The result is a grade from A+ to F that you can track over time. More importantly, the breakdown tells you why the score is what it is and where to focus improvement efforts.

Tracking debt over time

A single measurement tells you where you are. A series of measurements tells you where you're headed.

The most valuable use of technical debt measurement is tracking the trend. Is the score going up or down? Which pillar is driving the change? Which specific findings are new since last sprint?

Repotoire's diff mode compares findings between two points in time:

repotoire diff main

This shows what changed since your branch diverged from main — new findings, resolved findings, and the net score impact. Running this in CI on every PR gives you a continuous signal: is this PR making the codebase healthier or adding debt?

The score delta is more actionable than the absolute score. A codebase with a score of 65 (C) that's trending upward at +2 points per sprint is in better shape than one with a score of 80 (B) that's trending downward at -3 points per sprint.

Practical implementation

Here's how to start measuring technical debt in your codebase today:

Step 1: Baseline

Run a full analysis to establish where you are.

cargo install repotoire
repotoire analyze /path/to/your/repo

Record the overall score and the per-pillar breakdown. This is your baseline.

Step 2: Identify high-impact targets

Look at the findings sorted by impact. Repotoire's "Quick wins" section shows which fixes resolve the most findings with the least effort. A single refactor that breaks a dependency cycle spanning 7 modules might improve your Architecture score by 10 points.

Step 3: Integrate into CI

Add debt measurement to your pull request workflow. The Repotoire GitHub Action runs diff analysis on every PR and posts a comment with the score impact:

- uses: Zach-hammad/repotoire-action@v1
  with:
    fail-on: high

PRs that introduce new High or Critical findings fail the check. This prevents debt from accumulating silently.

Step 4: Track the trend

Review the score weekly or per-sprint. The trend matters more than the absolute number. If you're consistently improving by 1-2 points per sprint, you're paying down debt faster than you're accumulating it.

Step 5: Set a floor

Decide on a minimum acceptable score and enforce it. A team that agrees "we don't ship below 70" has a concrete, measurable standard that's harder to argue with than "we should improve code quality."

What research says

The empirical evidence supports graph-based metrics as predictors of maintenance cost:

Zimmermann and Nagappan's study at Microsoft found that dependency graph metrics predicted post-release defects more accurately than traditional code metrics (complexity, coverage, churn) alone.
The 2024 DORA report shows that teams with higher code quality metrics (including architectural health) deploy more frequently with lower failure rates.
Tornhill's research on code health demonstrates that hotspot analysis (combining complexity with churn) identifies the 5% of files responsible for 70% of defects.

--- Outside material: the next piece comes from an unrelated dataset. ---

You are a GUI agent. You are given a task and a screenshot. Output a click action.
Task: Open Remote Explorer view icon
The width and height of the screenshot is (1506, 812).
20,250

The pattern is consistent: structural metrics predict maintenance cost better than file-level metrics alone. Measuring individual file complexity is useful. Measuring how those files interact is essential.

Stop arguing, start measuring

Technical debt is a real engineering problem with real costs. But treating it as a vague concept — "we have too much debt" — ensures it never gets prioritized against features.

Measuring debt concretely changes the conversation. Instead of "we need a refactoring sprint," you can say "our Architecture score dropped 8 points this quarter because we introduced 4 new dependency cycles, and fixing the largest one would recover 5 of those points in a single PR."

That's a conversation that leads to action.

cargo install repotoire
repotoire analyze .

Start with a baseline. Track the trend. Fix the highest-impact items first. Repeat.